- Work task
In the records below, take the line containing "Task: Close the Safe Paste dialog with X" and every line following it, and write them out exactly.

- Records to process

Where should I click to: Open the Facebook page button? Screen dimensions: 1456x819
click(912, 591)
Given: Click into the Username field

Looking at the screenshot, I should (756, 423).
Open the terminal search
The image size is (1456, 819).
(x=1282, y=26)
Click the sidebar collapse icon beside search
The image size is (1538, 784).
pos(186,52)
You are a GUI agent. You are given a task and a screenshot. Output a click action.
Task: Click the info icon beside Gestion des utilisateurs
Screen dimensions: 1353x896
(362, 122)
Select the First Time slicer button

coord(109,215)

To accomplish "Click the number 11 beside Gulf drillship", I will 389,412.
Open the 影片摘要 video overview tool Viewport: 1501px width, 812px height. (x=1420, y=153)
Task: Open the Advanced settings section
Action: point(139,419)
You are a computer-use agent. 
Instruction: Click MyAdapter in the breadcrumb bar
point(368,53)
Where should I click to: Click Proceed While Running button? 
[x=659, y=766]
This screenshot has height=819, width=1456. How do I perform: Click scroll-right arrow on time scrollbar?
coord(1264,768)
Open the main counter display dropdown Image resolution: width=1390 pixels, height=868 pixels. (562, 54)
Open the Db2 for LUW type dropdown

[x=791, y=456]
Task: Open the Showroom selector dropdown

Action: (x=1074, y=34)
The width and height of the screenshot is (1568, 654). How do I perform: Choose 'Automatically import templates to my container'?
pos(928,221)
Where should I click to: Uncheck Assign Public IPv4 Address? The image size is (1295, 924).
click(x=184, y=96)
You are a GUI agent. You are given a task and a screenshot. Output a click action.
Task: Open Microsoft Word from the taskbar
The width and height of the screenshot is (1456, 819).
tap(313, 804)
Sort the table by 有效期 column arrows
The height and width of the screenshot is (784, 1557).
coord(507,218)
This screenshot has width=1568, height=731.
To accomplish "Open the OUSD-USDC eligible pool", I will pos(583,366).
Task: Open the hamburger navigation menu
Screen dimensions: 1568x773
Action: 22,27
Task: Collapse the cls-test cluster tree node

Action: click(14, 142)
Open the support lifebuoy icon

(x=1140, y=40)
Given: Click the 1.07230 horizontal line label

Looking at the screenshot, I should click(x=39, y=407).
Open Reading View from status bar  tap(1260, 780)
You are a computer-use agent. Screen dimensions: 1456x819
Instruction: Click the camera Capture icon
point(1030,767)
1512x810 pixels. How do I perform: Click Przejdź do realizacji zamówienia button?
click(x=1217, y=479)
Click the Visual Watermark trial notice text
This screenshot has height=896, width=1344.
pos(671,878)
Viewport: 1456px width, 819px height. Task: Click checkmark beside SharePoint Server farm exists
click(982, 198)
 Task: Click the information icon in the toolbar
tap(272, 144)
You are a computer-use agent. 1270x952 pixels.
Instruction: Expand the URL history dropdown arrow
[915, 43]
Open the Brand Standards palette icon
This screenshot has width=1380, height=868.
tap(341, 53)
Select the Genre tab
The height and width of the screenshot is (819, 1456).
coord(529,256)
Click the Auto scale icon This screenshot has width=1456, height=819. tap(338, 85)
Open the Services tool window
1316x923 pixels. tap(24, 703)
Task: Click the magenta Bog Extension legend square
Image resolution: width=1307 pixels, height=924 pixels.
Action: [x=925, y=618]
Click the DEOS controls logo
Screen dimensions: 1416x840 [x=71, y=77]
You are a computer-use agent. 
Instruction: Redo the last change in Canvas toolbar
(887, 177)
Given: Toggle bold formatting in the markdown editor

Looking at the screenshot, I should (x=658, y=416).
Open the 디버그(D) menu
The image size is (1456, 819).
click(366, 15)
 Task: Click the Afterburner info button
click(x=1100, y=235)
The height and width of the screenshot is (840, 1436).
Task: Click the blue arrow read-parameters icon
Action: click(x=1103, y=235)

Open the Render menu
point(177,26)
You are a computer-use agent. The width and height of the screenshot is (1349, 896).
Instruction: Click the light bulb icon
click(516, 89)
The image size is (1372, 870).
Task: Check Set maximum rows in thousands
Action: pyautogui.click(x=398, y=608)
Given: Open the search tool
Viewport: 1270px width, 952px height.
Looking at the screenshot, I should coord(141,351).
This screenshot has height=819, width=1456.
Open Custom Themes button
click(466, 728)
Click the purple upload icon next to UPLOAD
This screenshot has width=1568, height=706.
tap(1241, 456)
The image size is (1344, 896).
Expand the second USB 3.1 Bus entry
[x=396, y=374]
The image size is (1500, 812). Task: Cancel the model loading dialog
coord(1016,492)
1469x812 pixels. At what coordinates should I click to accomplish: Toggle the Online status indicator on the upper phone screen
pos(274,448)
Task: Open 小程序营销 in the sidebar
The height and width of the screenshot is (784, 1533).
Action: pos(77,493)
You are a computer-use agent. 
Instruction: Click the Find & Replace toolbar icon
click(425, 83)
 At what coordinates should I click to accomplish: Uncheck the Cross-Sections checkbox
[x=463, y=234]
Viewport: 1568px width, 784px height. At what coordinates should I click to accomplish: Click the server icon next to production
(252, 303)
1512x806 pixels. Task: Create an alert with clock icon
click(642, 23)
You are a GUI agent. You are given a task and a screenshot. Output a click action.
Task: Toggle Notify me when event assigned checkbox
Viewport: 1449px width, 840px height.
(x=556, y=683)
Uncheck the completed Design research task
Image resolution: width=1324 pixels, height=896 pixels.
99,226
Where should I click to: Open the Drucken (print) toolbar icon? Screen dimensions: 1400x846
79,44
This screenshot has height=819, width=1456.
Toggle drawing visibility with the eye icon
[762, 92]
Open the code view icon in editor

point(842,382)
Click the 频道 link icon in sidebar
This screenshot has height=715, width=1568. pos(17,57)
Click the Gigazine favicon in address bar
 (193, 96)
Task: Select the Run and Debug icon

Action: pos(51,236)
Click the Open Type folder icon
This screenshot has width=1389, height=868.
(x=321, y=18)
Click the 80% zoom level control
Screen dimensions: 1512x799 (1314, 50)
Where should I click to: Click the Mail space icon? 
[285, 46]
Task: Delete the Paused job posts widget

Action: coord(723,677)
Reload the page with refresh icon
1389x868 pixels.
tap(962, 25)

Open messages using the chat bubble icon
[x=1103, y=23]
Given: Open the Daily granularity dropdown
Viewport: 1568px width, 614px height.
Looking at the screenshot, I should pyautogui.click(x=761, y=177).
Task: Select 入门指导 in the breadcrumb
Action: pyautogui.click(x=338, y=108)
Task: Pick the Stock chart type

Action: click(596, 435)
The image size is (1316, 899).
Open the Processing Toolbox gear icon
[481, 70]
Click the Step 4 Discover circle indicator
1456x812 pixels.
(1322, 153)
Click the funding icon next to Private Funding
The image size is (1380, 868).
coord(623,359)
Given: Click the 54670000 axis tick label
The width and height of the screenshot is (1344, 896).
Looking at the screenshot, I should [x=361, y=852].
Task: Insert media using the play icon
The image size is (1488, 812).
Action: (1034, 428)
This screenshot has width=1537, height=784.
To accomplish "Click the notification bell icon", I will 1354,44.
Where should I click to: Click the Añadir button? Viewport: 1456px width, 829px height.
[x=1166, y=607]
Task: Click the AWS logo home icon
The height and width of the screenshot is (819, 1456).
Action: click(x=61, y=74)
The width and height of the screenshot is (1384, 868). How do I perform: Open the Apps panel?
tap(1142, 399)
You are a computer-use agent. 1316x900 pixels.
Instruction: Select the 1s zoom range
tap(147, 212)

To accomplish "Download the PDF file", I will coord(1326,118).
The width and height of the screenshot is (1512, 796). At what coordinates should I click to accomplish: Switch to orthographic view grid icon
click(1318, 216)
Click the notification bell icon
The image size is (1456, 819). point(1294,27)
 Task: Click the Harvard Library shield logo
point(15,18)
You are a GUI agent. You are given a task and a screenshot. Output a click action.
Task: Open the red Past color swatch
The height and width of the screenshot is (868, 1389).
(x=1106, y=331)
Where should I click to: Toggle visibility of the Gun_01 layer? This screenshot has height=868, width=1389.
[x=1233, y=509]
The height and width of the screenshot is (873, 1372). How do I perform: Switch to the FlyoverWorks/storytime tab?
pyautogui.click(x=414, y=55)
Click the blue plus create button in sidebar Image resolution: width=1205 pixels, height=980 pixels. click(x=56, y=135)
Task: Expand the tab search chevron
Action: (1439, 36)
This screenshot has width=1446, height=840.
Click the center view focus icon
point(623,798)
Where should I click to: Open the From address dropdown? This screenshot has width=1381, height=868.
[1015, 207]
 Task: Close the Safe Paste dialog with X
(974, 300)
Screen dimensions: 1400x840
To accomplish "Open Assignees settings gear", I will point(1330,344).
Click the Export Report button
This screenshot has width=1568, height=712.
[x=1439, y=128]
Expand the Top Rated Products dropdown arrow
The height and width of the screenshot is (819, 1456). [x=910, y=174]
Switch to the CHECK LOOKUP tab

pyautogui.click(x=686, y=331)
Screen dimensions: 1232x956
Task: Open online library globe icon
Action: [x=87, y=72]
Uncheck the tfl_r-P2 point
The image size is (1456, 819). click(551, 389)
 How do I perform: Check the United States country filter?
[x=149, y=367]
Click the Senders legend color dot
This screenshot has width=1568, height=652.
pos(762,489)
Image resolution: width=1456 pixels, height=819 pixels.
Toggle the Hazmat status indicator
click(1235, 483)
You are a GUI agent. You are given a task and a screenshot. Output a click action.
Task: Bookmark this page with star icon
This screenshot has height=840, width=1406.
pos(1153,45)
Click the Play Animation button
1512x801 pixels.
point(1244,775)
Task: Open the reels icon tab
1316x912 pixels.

- Exercise answer
 Task: Close the Safe Paste dialog with X
(974, 300)
Screen dimensions: 1400x840
To accomplish "Open Assignees settings gear", I will point(1330,344).
Click the Export Report button
This screenshot has width=1568, height=712.
[x=1439, y=128]
Expand the Top Rated Products dropdown arrow
The height and width of the screenshot is (819, 1456). [x=910, y=174]
Switch to the CHECK LOOKUP tab

pyautogui.click(x=686, y=331)
Screen dimensions: 1232x956
Task: Open online library globe icon
Action: [x=87, y=72]
Uncheck the tfl_r-P2 point
The image size is (1456, 819). click(551, 389)
 How do I perform: Check the United States country filter?
[x=149, y=367]
Click the Senders legend color dot
This screenshot has width=1568, height=652.
pos(762,489)
Image resolution: width=1456 pixels, height=819 pixels.
Toggle the Hazmat status indicator
click(1235, 483)
You are a GUI agent. You are given a task and a screenshot. Output a click action.
Task: Bookmark this page with star icon
This screenshot has height=840, width=1406.
pos(1153,45)
Click the Play Animation button
1512x801 pixels.
point(1244,775)
Task: Open the reels icon tab
1316x912 pixels.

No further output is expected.